The greatest feature of composite builds is definitely their IDE integration. Being able to make a change and immediately see its effects on other builds is very cool.
There are, however, cases where that behavior is not desired, for example when you are developing a cutting-edge version of a library and don’t want to immediately switch all consumers to it. The composite build documentation has a section on just that, however it requires modifying the build file of the consuming project,.
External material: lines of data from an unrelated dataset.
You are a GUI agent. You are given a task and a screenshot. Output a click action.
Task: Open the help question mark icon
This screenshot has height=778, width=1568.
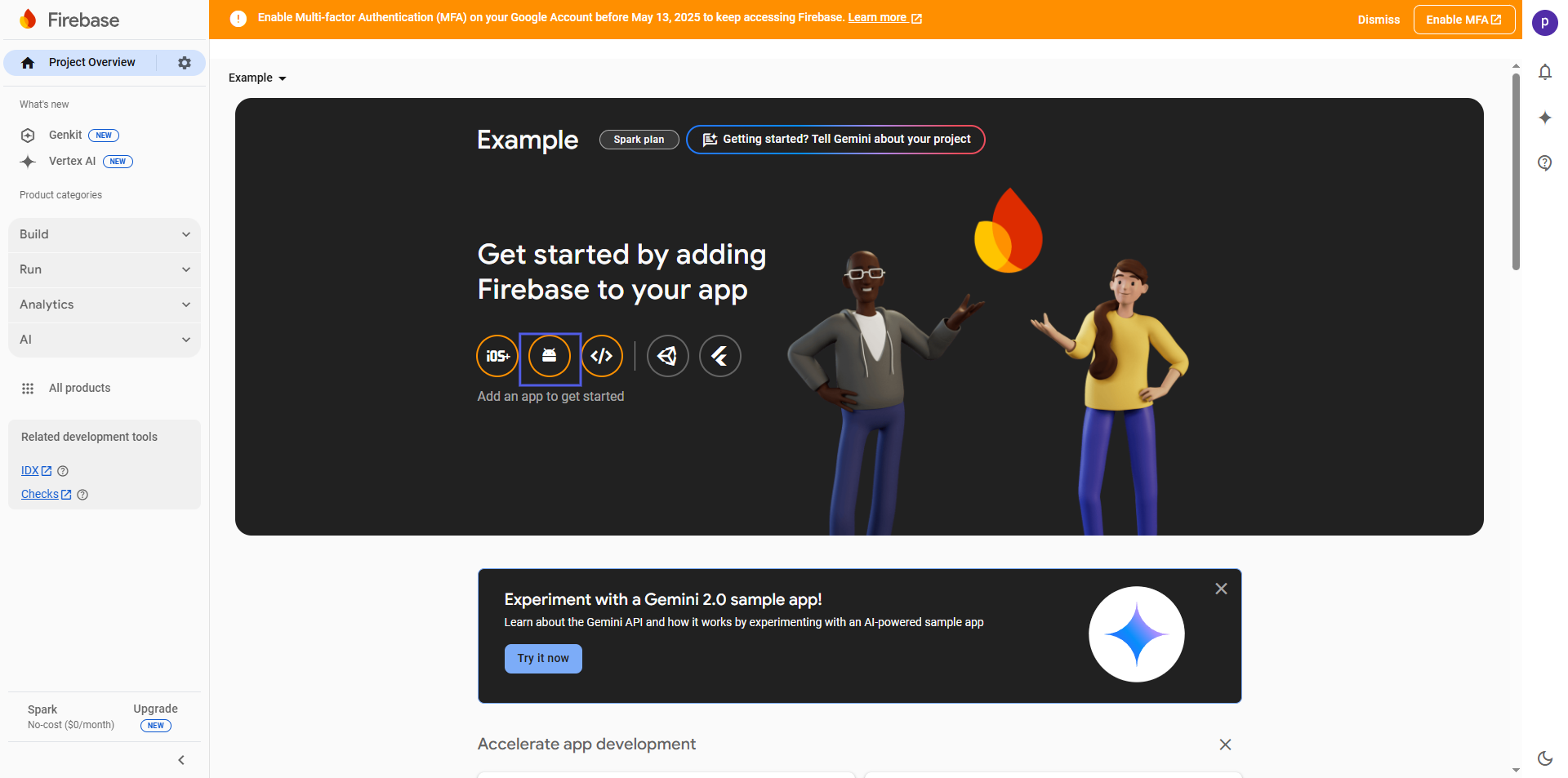pos(1544,162)
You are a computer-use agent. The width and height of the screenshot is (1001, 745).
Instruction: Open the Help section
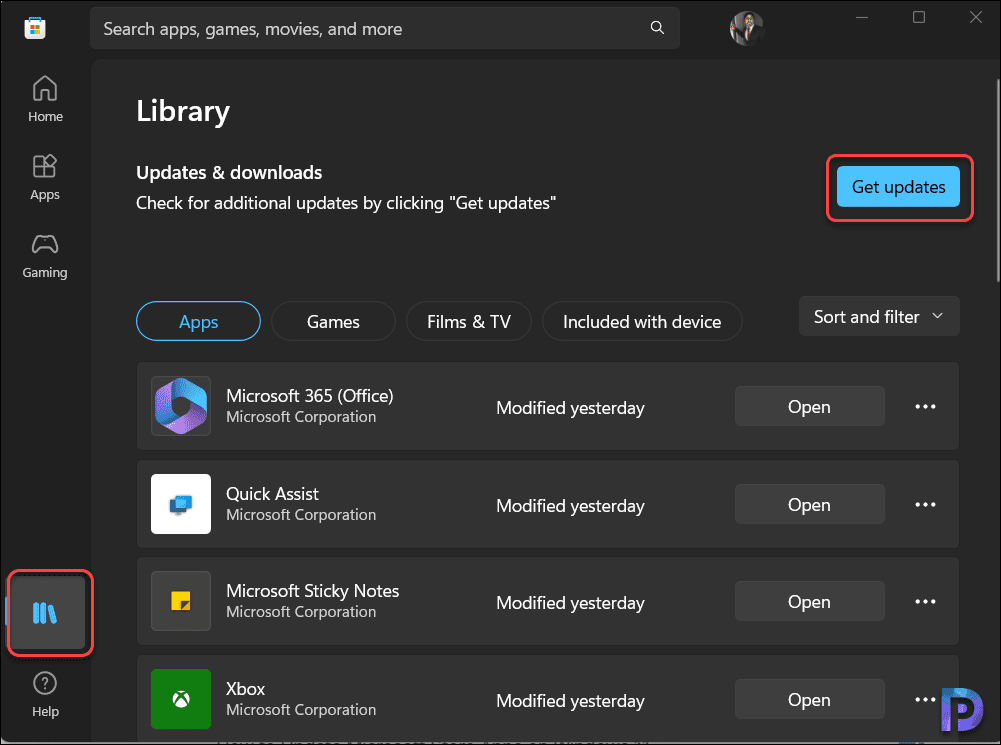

I have a few projects which can be developed independently. Some of them consume artifacts produced by others. My goal is to develop a separate meta-project which would unite them all into a big composite build, for ease of development. Each build should be able to act as a substitute, but on 2 conditions:
- The requested version matches exactly what’s currently in the substituting build
- The logic that implements this should only exist in the meta-project, since by default those separate projects don’t (and shouldn’t) know about each other
This implies that this has to be somehow configured in settings.gradle.ktsof the meta-project in the includeBuild directive, however the API seems to lack the ability to examine the projects of included builds and their versions. Which, upon first glance, should be fine, because included builds are separate entities and interaction with them should be limited. However, Gradle itself does have the capability to inspect included builds - that’s what it does it order to perform build substitutions.
Also, the same documentation section says:
Gradle does not consider published versions during resolution by default
which implies that there is a way to consider it?
I did an SO post on this issue a couple of months ago, but it didn’t seem to go anywhere. So I shall ask here: is there currently a way to achieve what I mentioned or should this be a new feature request?